甲子園の空気が、はっきり変わった。超満員の観客の大半が、相手チームを応援している。
高校1年生の夏、福山はアルプススタンドから先輩たちに声援を送っていた。2016年の第98回大会、東邦(愛知)との2回戦。9回表の攻撃を終え、八戸学院光星は9-5とリードしていた。「序盤で点差がついてたので、正直、勝てるだろうって思いながら応援してました」
ところがこの回、東邦の先頭打者がヒットで出塁すると、甲子園の空気が一変する。9回裏の劇的な展開を期待して、甲子園の観客は東邦アルプスの応援をまねして、手に持ったタオルを回し始めた。「東邦のブラバンの『戦闘開始』っていうのが始まって、球場の空気が変わったのが分かりました。僕らはもう、びっくりしてるだけでした」
八戸学院光星にとっては完全なアウエー状態。大応援に背中を押された東邦は9回裏に6安打を集め、超がつく劇的な逆転サヨナラ勝ちをおさめた。
甲子園のグラウンドで泣き崩れる先輩たち。「信じられなかったです……。帰りのバスでもみんな泣いてて、誰もしゃべりませんでした。あの試合のあと、仲井(宗基)監督から『球場に来てる人から応援されるチームになろう』って言われて、全力疾走に始まって、野球の技術の以前にそういうことを心がけてきました」
あの試合にくらべたら、たいしたことない
昨夏、八戸学院光星は2年ぶりの選手権出場を果たした。初戦の相手は西兵庫代表の明石商。地元の学校の登場とあって、4万人を超える観衆が詰めかけた。
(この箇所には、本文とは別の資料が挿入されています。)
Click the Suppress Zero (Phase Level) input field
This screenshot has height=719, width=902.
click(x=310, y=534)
「アウエーな感じはあったんですけど、みんなで『1年のときの東邦戦にくらべたら、たいしたことない。全然いける』って言い合ってました」
1、2回で6点を奪い、試合は序盤から八戸学院光星ペースで進んだ。先発した福山は1回に1点を失ったが、2、3回をゼロに抑える。4回に味方のエラーも絡んで4点を失った。5回を投げ、被安打8、5失点。リードを保ったまま2番手にマウンドを譲った。明石商が7回に追いつき、8-8の同点で延長にもつれ込んだが、10回に勝ち越した八戸学院光星が勝った。
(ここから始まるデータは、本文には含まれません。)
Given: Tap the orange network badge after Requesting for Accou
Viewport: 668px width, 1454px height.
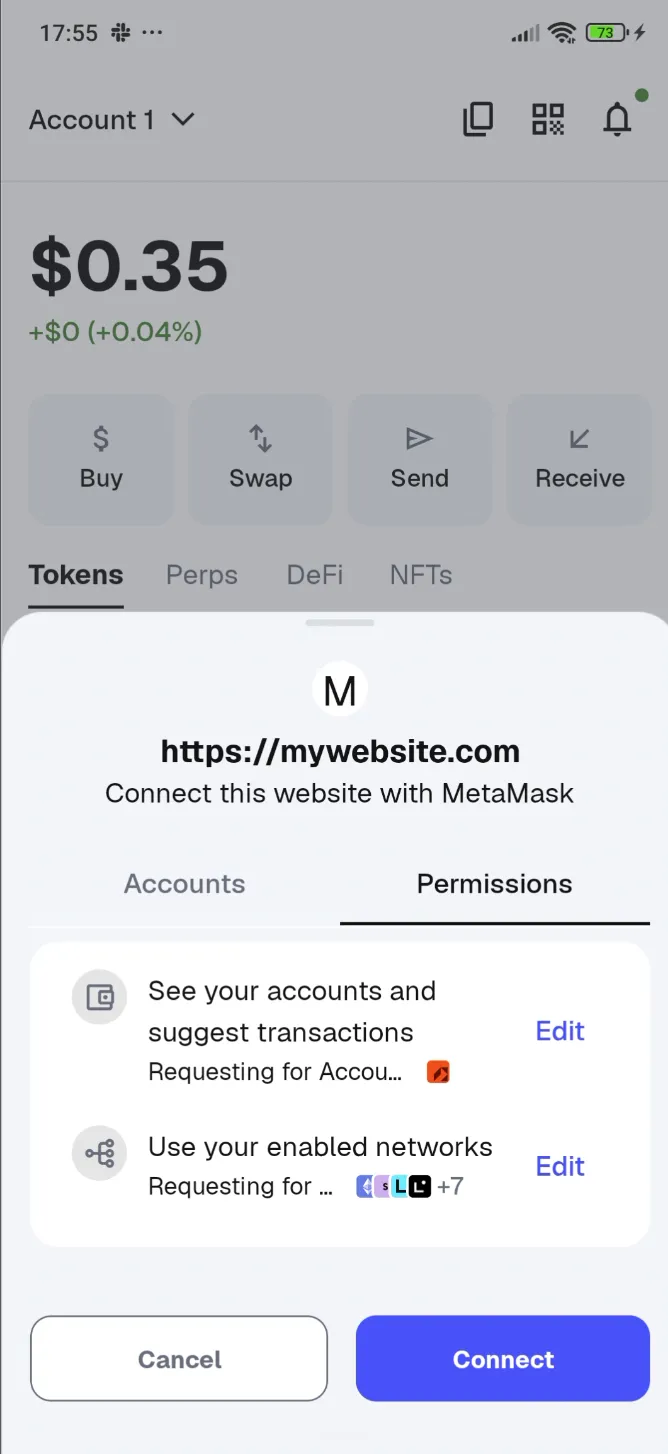Looking at the screenshot, I should point(437,1071).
2回戦の相手は初戦で甲子園通算100勝を達成して波に乗る龍谷大平安(京都)。福山は1回戦に続いて先発し、1回こそ三者凡退に抑えたが、2、3回と相手打線に捕まった。3回途中、被安打5、6失点で降板。結局チームは1-14の大敗を喫した。「調子うんぬんの前に、僕のレベルが低かったです。青森っていう小さい世界しか見てなくて、全国にはもっと上のレベルの選手がいるということを思い知らされました」
甲子園の記憶は何もかも鮮明
それでも、あこがれの舞台の記憶は鮮明に残っているという。
「甲子園はいい球場でした。超満員で応援の声がすごい反響して、まずびっくりしました。球場に着いてからの流れも全部覚えてます。アップをして、前の試合が終わるまで待機して、グラウンドに入ってベンチに荷物を置いて、キャッチボールして……。全部記憶に残ってます。鳥肌の立つ感覚もまだ、残ってます」
レベルの高い大学で自分を鍛えたいという思いから、駒澤大へ進学。早くもチームになくてはならない存在になっている。あこがれの選手は楽天の則本昂大投手だ。大学日本一と4年後のプロ入りを目指し、まっすぐにも変化球にも磨きをかける。